Page 1 of 1

Base64 chinese letters

Posted: Sat Jan 29, 2011 3:50 pm
by oftit
Hello all

I've been trying to read an mail that has been encoded i base64. When I read the mail with Thunderbird it reads the whole thing correctly. The mail contents ascii characters and chinese letters (unicode i guess). But when I try to read the whole mail the chinese letters are converted to ASCII character.

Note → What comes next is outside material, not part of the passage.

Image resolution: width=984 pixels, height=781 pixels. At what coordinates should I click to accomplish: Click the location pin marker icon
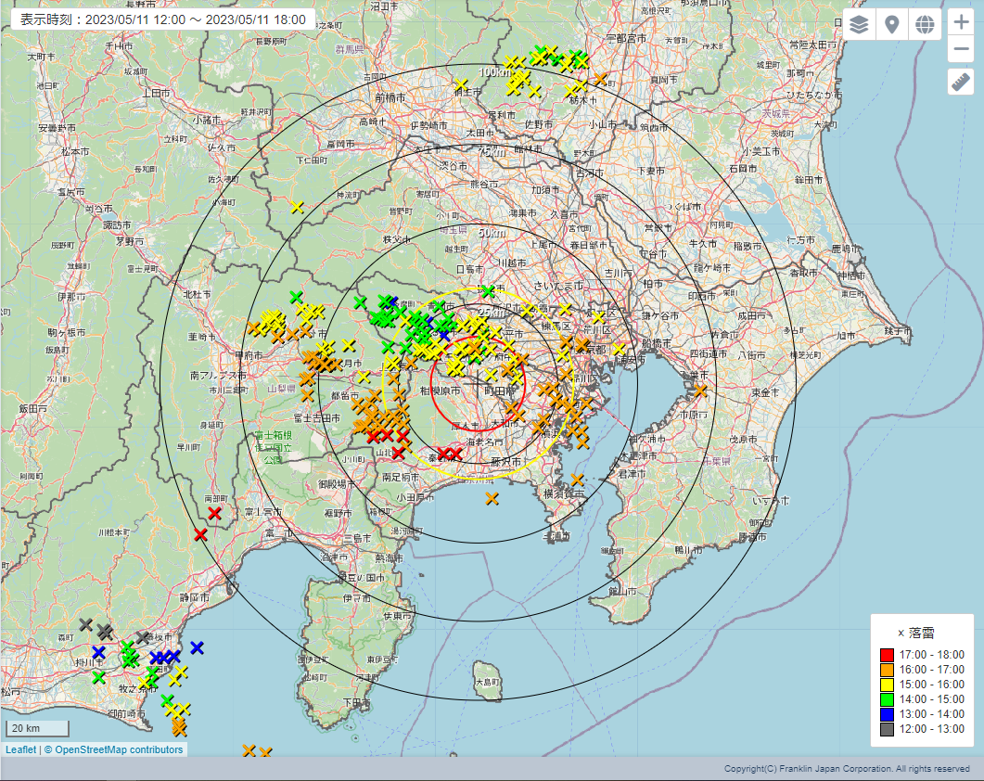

I mean the ascii characters in the mail comes out correctly, but the chinese letters comes out as ascii letters?

I've been trying to compile the program in unicode, but this only shows chinese letters the whole way.

So I've been trying to examine the whole thing myself without any mail and all that. So I started to encode:

Code: Select all

Hello my name is 洒
To:

Code: Select all

SGVsbG8gbXkgbmFtZSBpcyA/
Then I decoded the above Base64 code in nonunicode compiling, and I got this:

Code: Select all

Hello my name is ?
The chinese letters converted to ascii?
This is the code that i compiled:

Code: Select all

out$ = Space(5000)
str$ = "SGVsbG8gbXkgbmFtZSBpcyA/"
Base64Decoder(@str$, StringByteLength(str$), @out$, 5000)
SetClipboardText(out$)
Thank you

Re: Base64 chinese letters

Posted: Sat Jan 29, 2011 4:50 pm
by Trond
Then I decoded the above Base64 code in nonunicode compiling, and I got this:
To store chinese letters you need to use unicode.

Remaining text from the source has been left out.